4 Undervalued Stocks With Good Growth And Buy Ratings


For years, investors have debated whether higher returns are achieved by investing in growth or investing in value. But what if there is a way to get the best of both worlds?
Finding Undervalued Stocks
To find undervalued stocks, the Price/Book (P/B) and Price/Sales (P/S) ratios are better and more consistent indicators.
  • The P/S ratio reflects how many times over investors are paying for a each dollar of company's sales, and complements the Price/Earnings (P/E) ratio well.
  • The Price/Book ratio, on the other hand, is not so consistent if used by itself. A low P/B ratio could either mean that the stock is clearly undervalued, or it could also mean that the company has fundamental problems.
Finding High Growth Stocks
To find high growth stocks, look at EPS trends over a period of time, such as Forward EPS Long-Term Growth (3-5 years) and EPS growth in the past year, as well as the next year. If these EPS trends are better than the overall market, it is less likely that the company is having fundamental problems.
Best of Both Worlds
To find highly undervalued stocks with good growth prospects, mix those two groups of indicators in your stock search, as it could be a mistake to rely on a single group for getting perspective on valuation.

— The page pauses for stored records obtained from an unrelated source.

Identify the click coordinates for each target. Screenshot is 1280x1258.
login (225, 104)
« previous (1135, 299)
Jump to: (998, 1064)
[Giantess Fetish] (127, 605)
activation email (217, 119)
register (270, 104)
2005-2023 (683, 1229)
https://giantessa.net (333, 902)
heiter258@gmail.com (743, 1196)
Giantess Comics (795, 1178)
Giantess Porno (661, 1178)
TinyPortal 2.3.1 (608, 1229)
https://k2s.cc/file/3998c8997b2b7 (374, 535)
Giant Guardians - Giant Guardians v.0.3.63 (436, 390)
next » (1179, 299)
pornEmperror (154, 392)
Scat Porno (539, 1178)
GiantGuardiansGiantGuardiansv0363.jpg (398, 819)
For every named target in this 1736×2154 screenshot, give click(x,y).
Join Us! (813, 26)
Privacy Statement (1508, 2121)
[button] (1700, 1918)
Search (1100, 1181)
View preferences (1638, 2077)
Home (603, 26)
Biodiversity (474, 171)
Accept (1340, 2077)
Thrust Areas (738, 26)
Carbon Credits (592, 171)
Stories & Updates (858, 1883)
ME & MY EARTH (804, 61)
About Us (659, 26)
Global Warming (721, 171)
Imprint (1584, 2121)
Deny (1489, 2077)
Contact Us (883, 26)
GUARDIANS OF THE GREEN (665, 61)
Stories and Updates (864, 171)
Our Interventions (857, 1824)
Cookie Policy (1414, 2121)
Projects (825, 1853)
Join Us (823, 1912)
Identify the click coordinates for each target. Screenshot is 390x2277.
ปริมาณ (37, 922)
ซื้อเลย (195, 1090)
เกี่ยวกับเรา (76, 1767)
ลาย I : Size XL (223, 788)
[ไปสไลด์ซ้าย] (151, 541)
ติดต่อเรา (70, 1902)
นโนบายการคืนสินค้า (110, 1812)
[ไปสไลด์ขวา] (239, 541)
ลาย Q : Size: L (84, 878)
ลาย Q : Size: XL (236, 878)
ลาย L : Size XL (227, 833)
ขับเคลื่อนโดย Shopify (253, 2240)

Consider stocks with very low P/B (less than 2) and P/S ratios (less than 1.5), and with higher EPS trends of more than 15%. By using this method, you get the best of both worlds - undervalued stocks that have good EPS growth.
Icing on the cake - Analyst ratings
Apart from these indicators, take serious note of what the analysts are telling you about the company. First Call Recommendations are easily available on most investment brokerages or websites. Apply First Call consensus of Buy or Higher to the list of stocks that we get from applying the Value and Growth indicators.
Note: Investors may use other analyst ratings instead of First Call Recommendations, or a combination of multiple ratings to be sure of selecting best prospects.
Results
(1) Ashland Inc (ASH)
Ashland is a diversified global specialty chemical company that operates in segments such as Specialty Ingredients, Water Technologies, Performance Materials, and Consumer Markets.
    • Price: $69.40
    • 52-week range: $41.11 - $70.30
    • Dividend Yield: 1.30%
    • P/B: 1.27
    • P/S: 0.71
    • EPS Growth (Est. this Yr vs. Last Yr): 66.84%
    • EPS Growth (Est. Next Yr vs. This Yr): 21.58%
    • Forward EPS Long Term Growth (3-5 Yrs): 17.15%
    • Risks: Sustained sluggish economy, high input costs.
(2) Lithia Motors Inc. (LAD)
Lithia sells new and used vehicles through it's dealerships in the western part of United States. The company is also involved in arranging finance, warranty and credit insurance contracts, and providing parts and service.
    • Price: $24.92
    • 52-week range: $13.57 - $27.99
    • Dividend Yield: 1.60%
    • P/B: 1.7
    • P/S: 0.23
    • EPS Growth (Est. this Yr vs. Last Yr): 26.35%
    • EPS Growth (Est. Next Yr vs. This Yr): 10.29%
    • Forward EPS Long Term Growth (3-5 Yrs): 21.13%
    • Risks: Low vehicle demand and production, underperformance by Chrysler which is a main revenue contributor.